Text provided |

It’s 17months this Thursday since I quit alcohol.
It’s been a hard month.
The deepest darkest lows of alcoholism are so far away from me now, those black pits specks on the horizon and my resolve wavers.
Was it that bad?
I seem to be doing really well in life. I’ve learnt a lot and really managed to deal with some unresolved issues…
Maybe I could drink again and it wouldn’t be that bad…It HAS been such a long time. I could drink and do so moderately. Mindfully. That’s a thing right? Maybe at weddings? Or festivals?
The issue with having an addictive personality is having a constant internal itch inside that you don’t know how to scratch. I go to the pub and I drink far too much diet coke. I get addicted to tea and coffee, I drink it in unnatural amounts because excess is my drug! I am an addict for MORE. It can be anything. Sex. Food. Love.
I just want to stuff something inside of me and feel temporary change. I don’t know how to explain any other way. In a way it’s like being starving but nothing satiates!
I told myself I would never write a blog when feeling sad, when feeling low. When knowing this state is temporary and not a constant.
The truth, is THIS is sobriety. Not just the highs. Not just the cleverly worded and well written prose of those gifted by hindsight.
Fact is. I know some people look up to me for being open about my sobriety journey. Some people find it impressive and inspirational that I have found it so easy. I didn’t realise it until recently but there has been a certain level of pressure for me to find this easy or rather to APPEAR to never struggle. So that maybe someone will look at me and feel inspired for a change, because it isn’t that bad.

Entries for locating described items
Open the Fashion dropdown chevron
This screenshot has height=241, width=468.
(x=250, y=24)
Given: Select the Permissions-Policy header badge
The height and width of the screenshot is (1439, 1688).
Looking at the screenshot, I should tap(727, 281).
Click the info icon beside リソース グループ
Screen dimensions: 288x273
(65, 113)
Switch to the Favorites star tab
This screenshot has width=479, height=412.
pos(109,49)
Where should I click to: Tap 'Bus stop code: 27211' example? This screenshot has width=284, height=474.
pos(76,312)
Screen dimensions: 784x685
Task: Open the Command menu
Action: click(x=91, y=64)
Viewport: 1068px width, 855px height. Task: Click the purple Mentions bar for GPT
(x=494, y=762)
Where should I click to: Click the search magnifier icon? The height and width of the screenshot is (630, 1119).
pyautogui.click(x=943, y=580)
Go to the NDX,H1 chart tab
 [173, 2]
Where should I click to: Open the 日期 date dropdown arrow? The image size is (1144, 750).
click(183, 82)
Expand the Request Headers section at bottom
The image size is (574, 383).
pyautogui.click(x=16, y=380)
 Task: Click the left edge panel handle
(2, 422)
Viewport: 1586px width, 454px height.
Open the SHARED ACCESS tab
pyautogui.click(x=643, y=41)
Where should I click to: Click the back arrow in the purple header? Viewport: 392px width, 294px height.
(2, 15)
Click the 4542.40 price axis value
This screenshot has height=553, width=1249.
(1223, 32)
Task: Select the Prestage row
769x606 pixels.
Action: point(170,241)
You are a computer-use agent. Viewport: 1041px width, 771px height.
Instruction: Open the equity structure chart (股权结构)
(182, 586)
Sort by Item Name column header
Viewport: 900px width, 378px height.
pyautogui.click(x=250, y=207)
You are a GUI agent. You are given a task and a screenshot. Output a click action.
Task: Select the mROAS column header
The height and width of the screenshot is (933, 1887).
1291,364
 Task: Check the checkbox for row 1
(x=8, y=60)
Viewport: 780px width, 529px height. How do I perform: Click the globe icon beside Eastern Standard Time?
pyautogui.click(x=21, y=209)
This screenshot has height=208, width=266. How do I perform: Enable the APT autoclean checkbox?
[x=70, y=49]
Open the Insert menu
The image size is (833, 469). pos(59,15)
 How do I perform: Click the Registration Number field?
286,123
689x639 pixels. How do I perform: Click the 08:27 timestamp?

What is expected |
In the sobriety post above, copy word for word the passage starting with "The issue with" and going on through "Sex. Food. Love.".

Task result |
The issue with having an addictive personality is having a constant internal itch inside that you don’t know how to scratch. I go to the pub and I drink far too much diet coke. I get addicted to tea and coffee, I drink it in unnatural amounts because excess is my drug! I am an addict for MORE. It can be anything. Sex. Food. Love.